What is Health Education and Why is it Important?
Health education is giving people the
skills, tools, and knowledge to live healthier. It has been proven to reduce
early death, preventable diseases, and it is cheaper than treating the
illnesses it prevents.
What are Examples of Health Education?
Health education is everything from signs
reminding someone to wash hands in the bathroom to courses on advanced
nutrition. It can happen at the personal level or the community level. It can
be in advertising and workplace incentive programs.
What is the Main Purpose of Health Education?
The main purpose of health education is to
teach people how to make healthier choices. This could happen at the individual
level through the societal level. It offers the skills, training, and knowledge to decrease
illness and preventable diseases.
Where is Health Educators Employed?
• In schools health educators teach health
as a subject and promote and implement Coordinated School Health Programs,
including health services, student, staff and parent health education, and
promote healthy school environments and school-community partnerships. At the
school district level they develop education methods and materials; coordinate,
promote, and evaluate programs; and write funding proposals.

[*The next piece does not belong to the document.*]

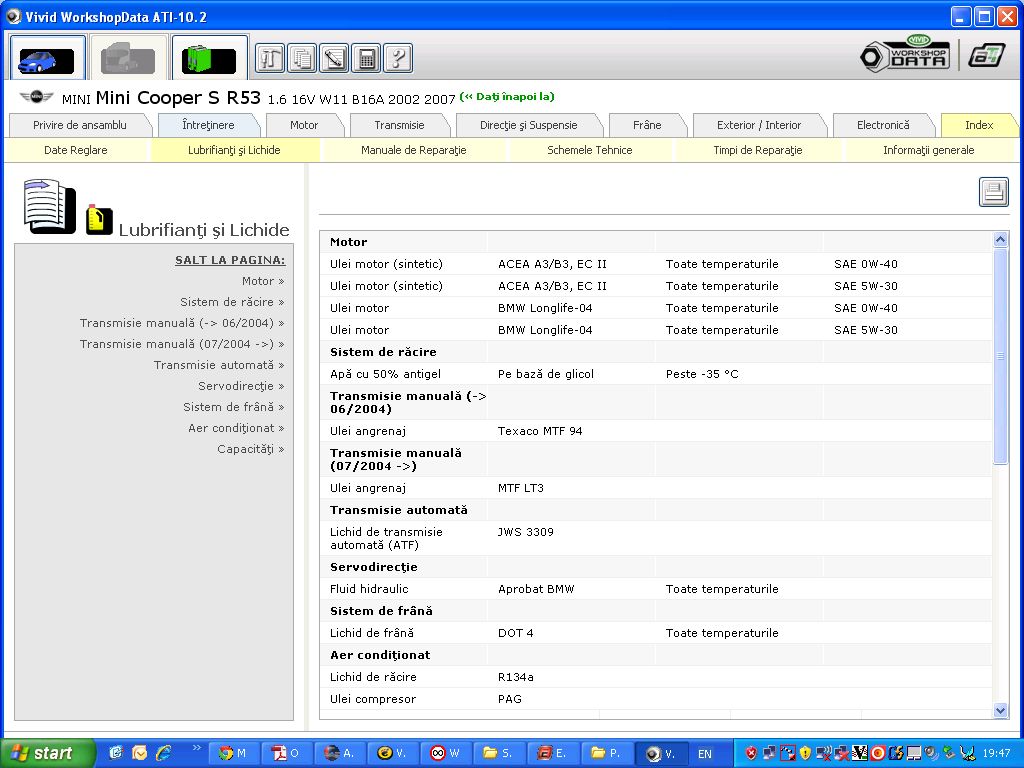1024x768 pixels.
Task: Click the scroll up arrow of the table
Action: (x=1001, y=240)
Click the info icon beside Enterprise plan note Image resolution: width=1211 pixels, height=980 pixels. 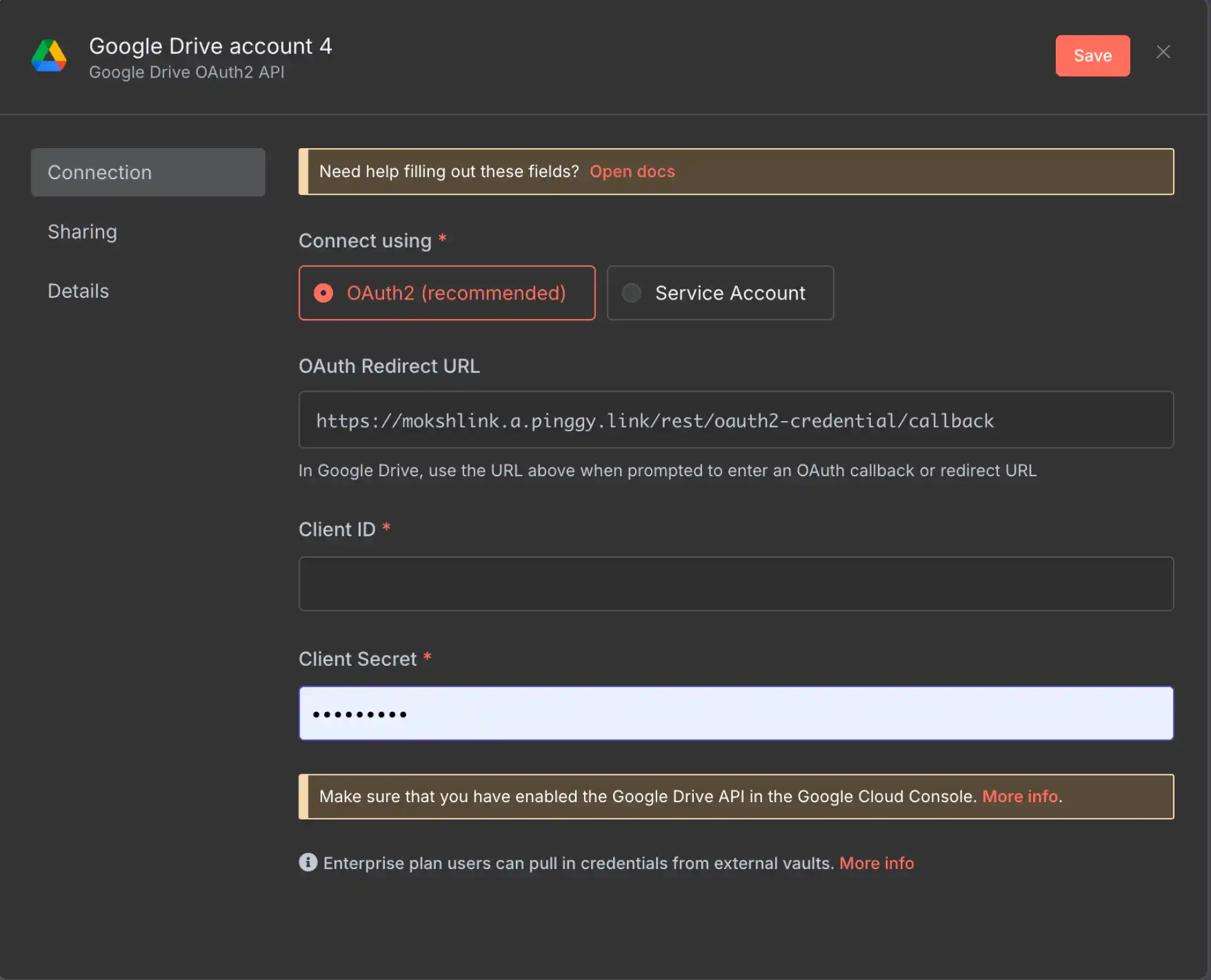(308, 862)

• Working on a college/university campus,
health educators are part of a team working to create an environment in which
students feel empowered to make healthy choices and create a caring community.
They identify needs; advocate and do community organizing; teach whole courses
or individual classes; develop mass media campaigns; and train peer educators,
counselors, and/or advocates. They address issues related to disease
prevention; consumer, environmental, emotional, sexual health; first aid,
safety and disaster preparedness; substance abuse prevention; human growth and
development; and nutrition and eating issues. They may manage grants and
conduct research.
• In companies, health educators perform or
coordinate employee counseling as well as education services, employee health
risk appraisals, and health screenings. They design, promote, lead and/or
evaluate programs about weight control, hypertension, nutrition, substance
abuse prevention, physical fitness, stress management and smoking cessation;
develop educational materials; and write grants for money to support these
projects. They help companies meet occupational health and safety regulations,
work with the media, and identify community health resources for employees.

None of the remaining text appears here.